Thursday, July 30, 2009

What Can We Fix; What Can We Wreck?

In the current push to fix the American health care system, Washington legislators are attempting to tackle these items:

1. Increase the number of covered Americans to about 98% of the population--in the process bringing about 47 million uninsured Americans and illegial aliens under coverage.


2. Control ever growing costs in a way that won't create further damage to the rapidly growing US public debt. Here is a projection of Medicare expenditures from the Office of Management and Budget (OMB).


It's a huge challenge. What seems to get lost in the debate are a number of constructive things which could help the situation.

For example, over-utilization of health services.

The current tax exclusion for employer-sponsored health care:
  • Benefits the rich and those who a have negotiated lucrative labor contracts,
  • Arbitrarily ties insurance to employment, and
  • Results in over-utilization because the exclusion rewards employees who opt for high cost plans with few incentives to discourage unnecessary or wasteful health care use.

◆ **PROBLEM DESCRIPTION**: Write the next part of the health care reform blog post, starting right after its last bullet point. You won't need the records that come next.

◆ **RECORDS**:
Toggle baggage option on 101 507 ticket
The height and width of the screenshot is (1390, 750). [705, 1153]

* * *

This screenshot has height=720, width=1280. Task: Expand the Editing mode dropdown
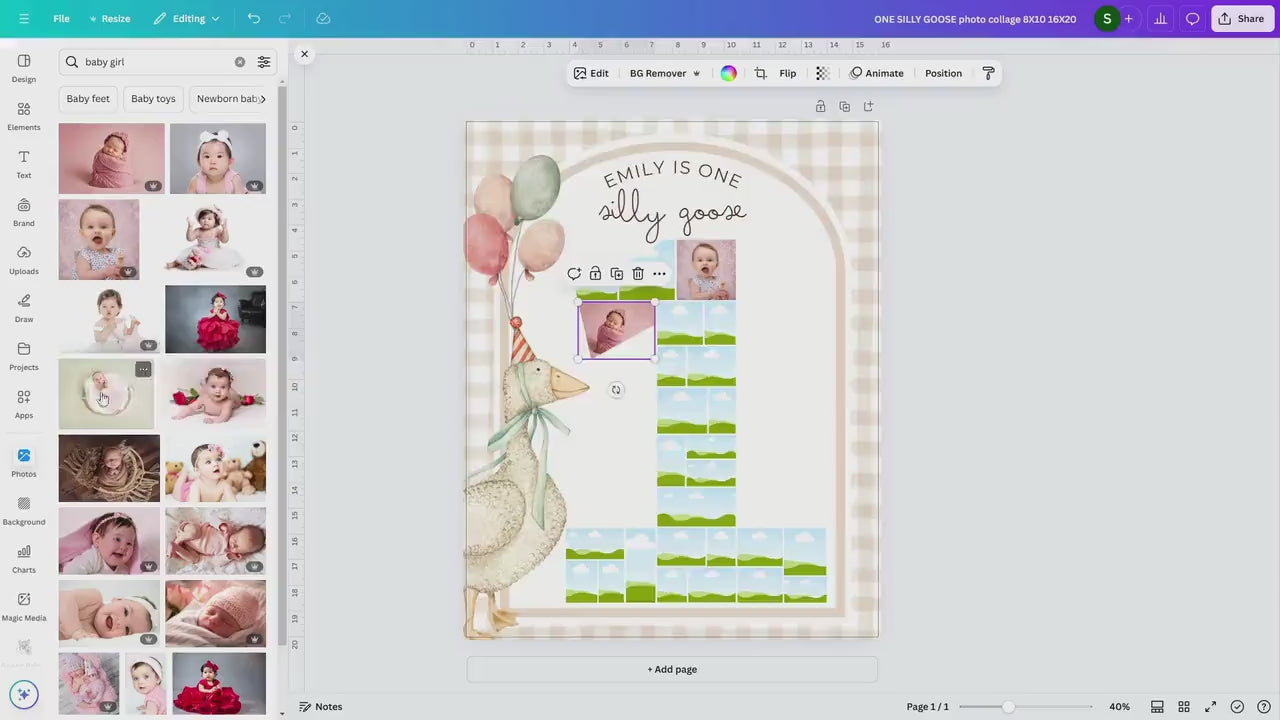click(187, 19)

◆ **EXERCISE OUTPUT**:
Economists say this could be replaced with a refundable tax credit or standard deduction for the purchase of health insurance.

Things can be wrecked if costs get out of control--as they currently are with the Medicare & Medicaid programs.

The Congressional Budget Office (CBO) says Kennedy-Dodd bill will cost up to $1.5 trillion over 10 years. The cost over-run is similar for other proposed bills.

No government entitlement has saved money. Medicare and Medicaid both cost far more than originally anticipated. Once money starts flowing from Washington, special interests groups lobby hard to keep their fair share.

Here is an interesting example of a current national TV campaign to convince everyone to move ahead soon on the current health care bill in Congress. Please notice who paid for this ad--then recall my July 23 blog, 10 Questions About Health Care Overhaul, to see who stands to benefit significantly from new federal legislation (Q&A #7).




Instead of treating those 47 uninsured Americans as some great monolith, we could concentrate on those who need help the most. Only about 10-12 million can't afford to buy health insurance and don't qualify for public programs or work for businesses that don't offer health insurance.

We can eliminate waste and fraud in Medicare and Medicaid. Experts estimate that Medicare alone may lose $60 billion a year to fraud.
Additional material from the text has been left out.